Would you give the data below back exactly as it reads?

======== The data ========

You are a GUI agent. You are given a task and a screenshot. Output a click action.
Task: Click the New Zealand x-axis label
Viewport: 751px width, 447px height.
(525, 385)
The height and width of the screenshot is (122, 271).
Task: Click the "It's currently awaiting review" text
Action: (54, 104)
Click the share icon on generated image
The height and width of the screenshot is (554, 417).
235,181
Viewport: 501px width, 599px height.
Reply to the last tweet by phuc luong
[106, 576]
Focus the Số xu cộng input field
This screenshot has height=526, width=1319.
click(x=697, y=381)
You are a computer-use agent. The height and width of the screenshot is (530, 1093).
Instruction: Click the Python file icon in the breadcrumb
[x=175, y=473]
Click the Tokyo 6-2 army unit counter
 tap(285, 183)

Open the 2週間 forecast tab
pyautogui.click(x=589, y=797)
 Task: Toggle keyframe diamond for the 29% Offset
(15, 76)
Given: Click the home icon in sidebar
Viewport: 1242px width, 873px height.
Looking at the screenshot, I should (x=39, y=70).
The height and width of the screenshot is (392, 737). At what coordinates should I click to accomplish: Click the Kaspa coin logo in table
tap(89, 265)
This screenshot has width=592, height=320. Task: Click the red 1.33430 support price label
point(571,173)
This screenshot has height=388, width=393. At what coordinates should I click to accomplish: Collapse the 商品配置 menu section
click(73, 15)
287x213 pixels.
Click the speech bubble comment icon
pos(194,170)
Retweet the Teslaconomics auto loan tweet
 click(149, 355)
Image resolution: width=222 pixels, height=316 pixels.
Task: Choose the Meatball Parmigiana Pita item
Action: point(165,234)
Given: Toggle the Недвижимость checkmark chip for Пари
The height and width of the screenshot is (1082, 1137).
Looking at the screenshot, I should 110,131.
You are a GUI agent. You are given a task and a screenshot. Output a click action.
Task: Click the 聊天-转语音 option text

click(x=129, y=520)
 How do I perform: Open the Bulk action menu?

========

## Written answer
You are a GUI agent. You are given a task and a screenshot. Output a click action.
Task: Click the New Zealand x-axis label
Viewport: 751px width, 447px height.
(525, 385)
The height and width of the screenshot is (122, 271).
Task: Click the "It's currently awaiting review" text
Action: (54, 104)
Click the share icon on generated image
The height and width of the screenshot is (554, 417).
235,181
Viewport: 501px width, 599px height.
Reply to the last tweet by phuc luong
[106, 576]
Focus the Số xu cộng input field
This screenshot has height=526, width=1319.
click(x=697, y=381)
You are a computer-use agent. The height and width of the screenshot is (530, 1093).
Instruction: Click the Python file icon in the breadcrumb
[x=175, y=473]
Click the Tokyo 6-2 army unit counter
 tap(285, 183)

Open the 2週間 forecast tab
pyautogui.click(x=589, y=797)
 Task: Toggle keyframe diamond for the 29% Offset
(15, 76)
Given: Click the home icon in sidebar
Viewport: 1242px width, 873px height.
Looking at the screenshot, I should (x=39, y=70).
The height and width of the screenshot is (392, 737). At what coordinates should I click to accomplish: Click the Kaspa coin logo in table
tap(89, 265)
This screenshot has width=592, height=320. Task: Click the red 1.33430 support price label
point(571,173)
This screenshot has height=388, width=393. At what coordinates should I click to accomplish: Collapse the 商品配置 menu section
click(73, 15)
287x213 pixels.
Click the speech bubble comment icon
pos(194,170)
Retweet the Teslaconomics auto loan tweet
 click(149, 355)
Image resolution: width=222 pixels, height=316 pixels.
Task: Choose the Meatball Parmigiana Pita item
Action: point(165,234)
Given: Toggle the Недвижимость checkmark chip for Пари
The height and width of the screenshot is (1082, 1137).
Looking at the screenshot, I should 110,131.
You are a GUI agent. You are given a task and a screenshot. Output a click action.
Task: Click the 聊天-转语音 option text

click(x=129, y=520)
 How do I perform: Open the Bulk action menu?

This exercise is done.